On not-so-ordinary days, he faced more daunting challenges, like a sudden measles outbreak. “On one Friday evening we received three patients presenting with measles,” Lindsay explains. “Within 30 minutes of the patients arriving about 12 colleagues arrived from the compound and worked late into the night to set up an isolation ward with a 30-bed capacity. It really shows the amazing teamwork we have at MSF.”

South Africa
A child recovers at MSF's clinic in Doro refugee camp, Maban county, South Sudan. His father also happens to work as a driver for MSF here. Photo: Sarah Murphy/MSF.

Another highlight was running a crucial measles vaccination campaign to reach 7,000 children aged between six months and 15 years old. “In some places, the villages were only accessible using quad bikes, which meant that we had to pack the bikes with the day’s supplies and set out early in the morning and start vaccinating, often under a tree.”

At the start of this year, Lindsay was set to head off to his next assignment – a plan that was quickly derailed by the COVID-19 pandemic. With international borders closed, many South African MSF staff who would normally work internationally were reassigned to projects within South Africa as part of the national response to the pandemic. In April, Lindsay joined our teams in Johannesburg where they were providing basic healthcare at shelters for people experiencing homelessness. “I appreciated the work in the shelters because it helped me to build a relationship with people that you usually only meet on a transient basis and you don't usually take the time to get to know,” he says. “Hearing about life from a different perspective was very interesting and humbling.” 

South Sudan
A day in the Intensive Care Unit of MSF Paediatric Hospital in Kenema, Sierra Leone. Photo: Vincenzo Livieri/MSF.

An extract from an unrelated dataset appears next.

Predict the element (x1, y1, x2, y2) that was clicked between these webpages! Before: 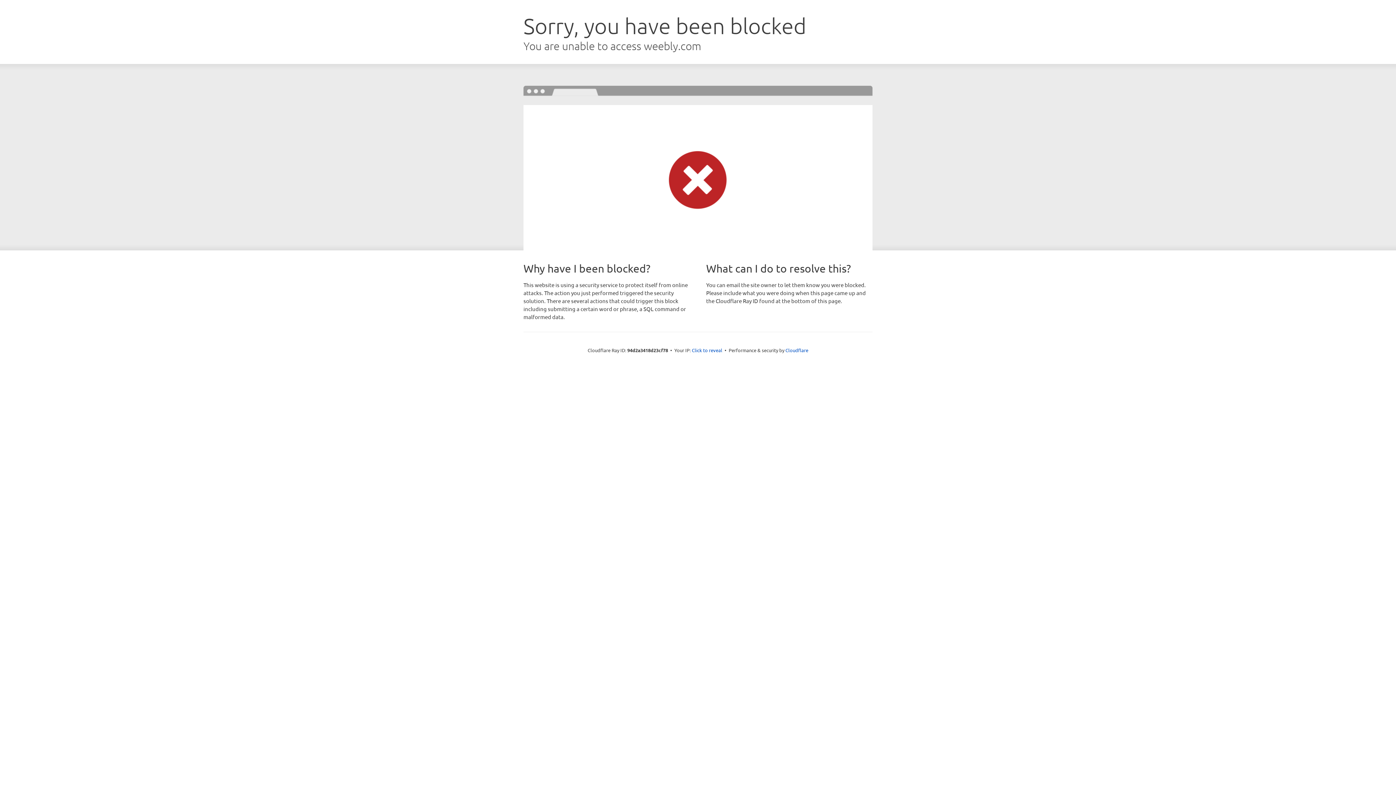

In July he travelled to Kenema in the eastern region of Sierra Leone where he is working in an MSF-built hospital focused on reducing the mortality of children under five years old, as well as offering quality healthcare to pregnant and lactating women. For Sierra Leone, these two health indicators are among the worst in the world, and there is not enough medical staff to meet demands, partly as a result of the untimely deaths of 7% of the country’s healthcare workers during the Ebola outbreak from 2014 to 2016

“The project is not yet completed,” Lindsay says. “The construction of the maternity ward is still ongoing and the paediatric and malnutrition wards are in their infancy, having just opened in May 2019. So, it is very interesting to see it growing and being able to contribute to the growth. I’m learning a lot about how to set up the different parts of the hospital in terms of staffing and training, as well as clinically with sometimes very sick patients who present quite late to the hospital.”

Teamwork and creative problem solving are what keeps this doctor putting his hand up for assignments in challenging situations. 

South Africa
Dr Lindsay Demes. Photo: Tadeu Andre/MSF.

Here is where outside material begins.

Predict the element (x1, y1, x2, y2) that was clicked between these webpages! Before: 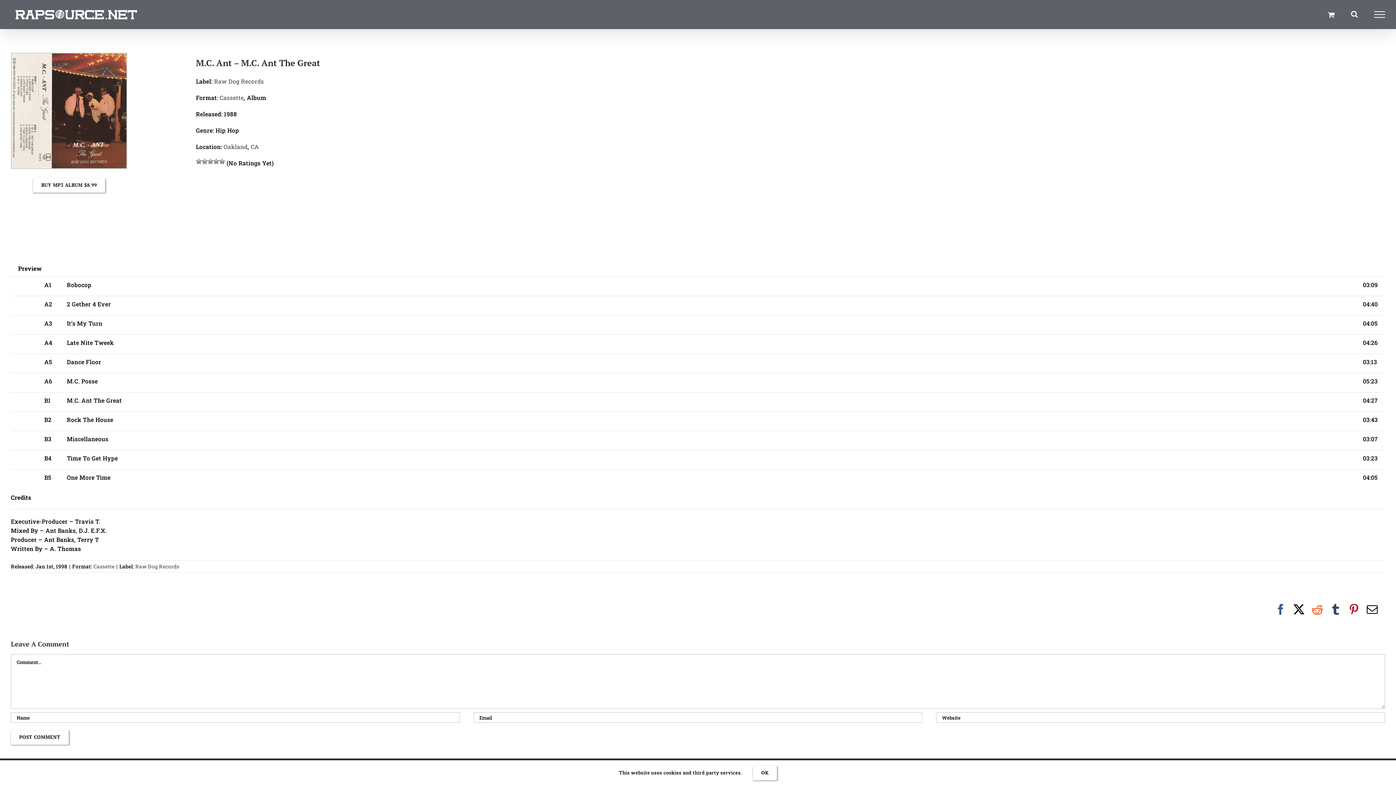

“South[ern] African doctors are taught to think on their feet from a very early stage,” says Lindsay, “but where MSF works, things are even more difficult, so you have to find different ways of working. In the field you have people from so many different backgrounds, bringing something different to the table each time. So, when you have to brainstorm how to solve a problem, you have people offering advice and opinions you would never think of yourself.”